** Data extracts follows **
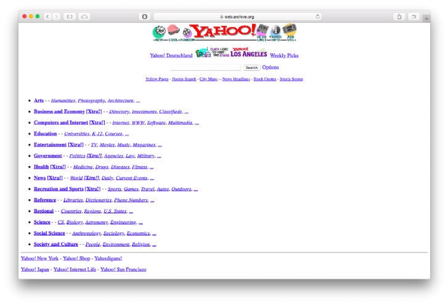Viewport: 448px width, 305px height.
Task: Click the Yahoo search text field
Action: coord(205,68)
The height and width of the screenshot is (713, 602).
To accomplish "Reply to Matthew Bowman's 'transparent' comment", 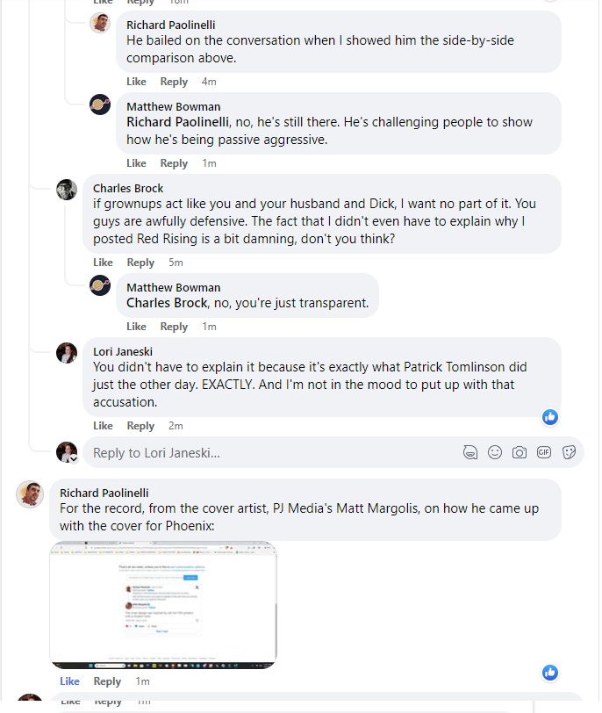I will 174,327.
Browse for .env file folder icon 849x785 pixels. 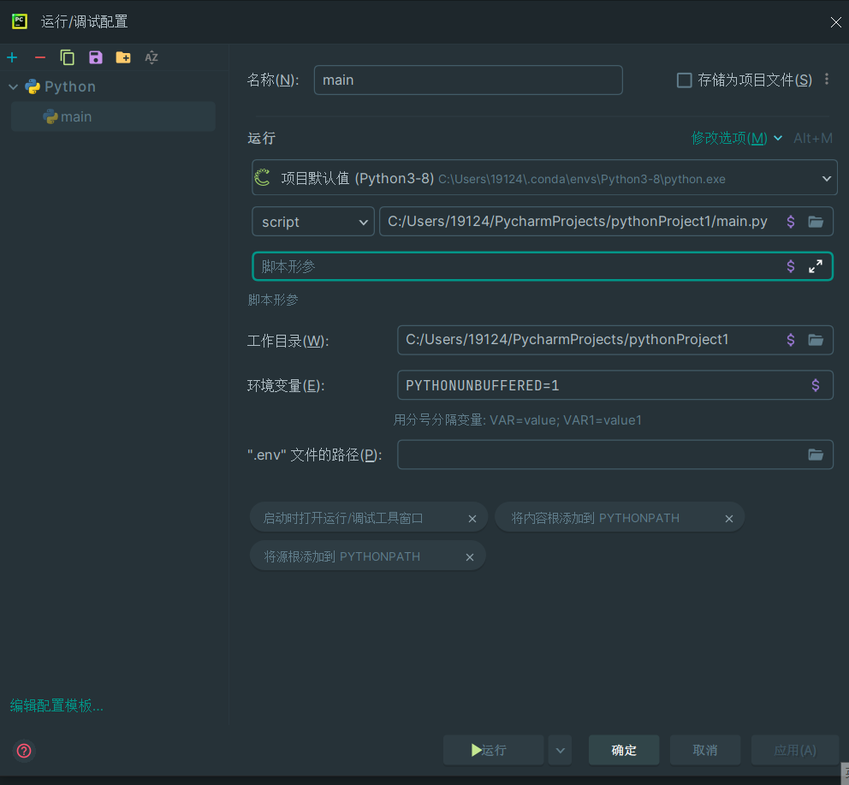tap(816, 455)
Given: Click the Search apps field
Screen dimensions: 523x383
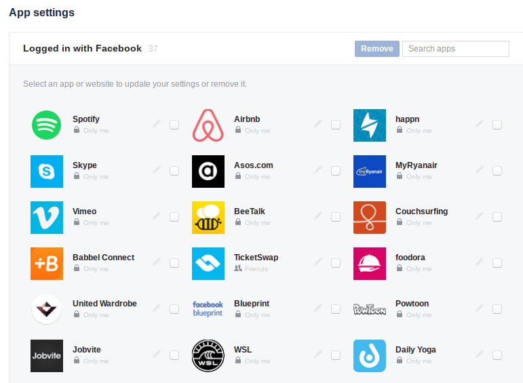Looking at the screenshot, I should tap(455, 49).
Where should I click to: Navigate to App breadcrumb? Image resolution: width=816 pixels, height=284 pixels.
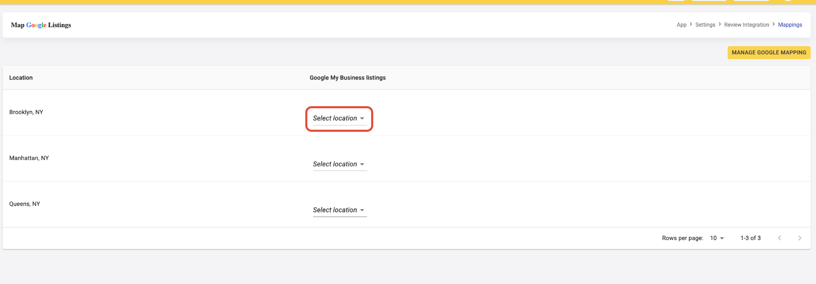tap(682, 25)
** End of Data extracts **
## What the task requires
Pictures aside, set down the lines from the one containing "Given: Click the Search apps field" through the end of the records above, exactly and only those.

## Answer section
Given: Click the Search apps field
Screen dimensions: 523x383
Looking at the screenshot, I should tap(455, 49).
Where should I click to: Navigate to App breadcrumb? Image resolution: width=816 pixels, height=284 pixels.
tap(682, 25)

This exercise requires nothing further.